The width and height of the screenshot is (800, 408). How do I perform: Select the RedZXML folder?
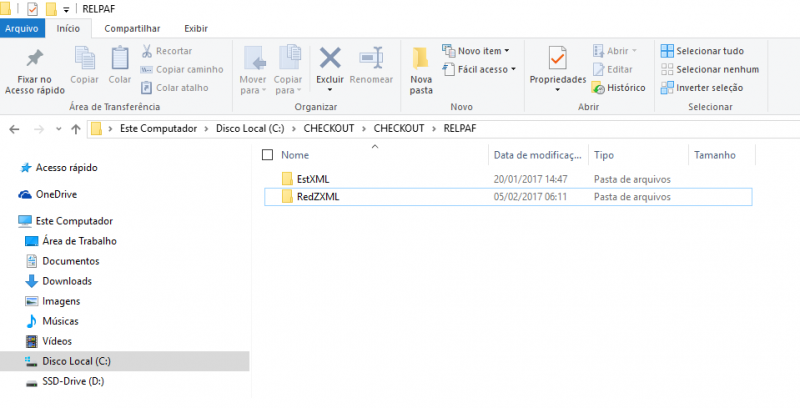[318, 197]
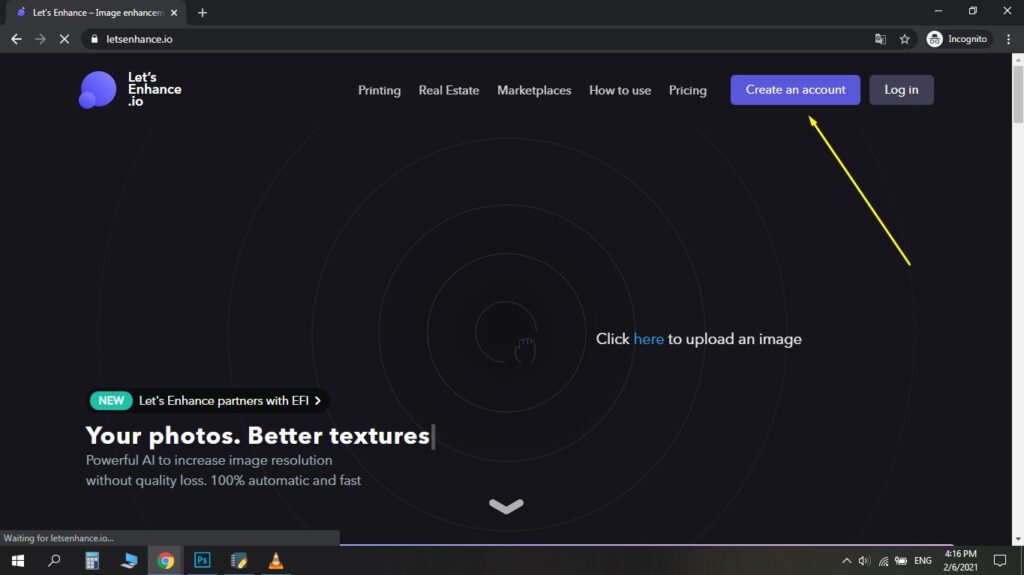Stop page loading with the X button
Screen dimensions: 1024x575
click(63, 39)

▶ _PROBLEM DESCRIPTION_: In the answer, the data should reappear exactly, with no pictures.

▶ _WRITTEN SOLUTION_:
The width and height of the screenshot is (800, 408). How do I perform: Select the RedZXML folder?
[318, 197]
Stop page loading with the X button
Screen dimensions: 1024x575
click(63, 39)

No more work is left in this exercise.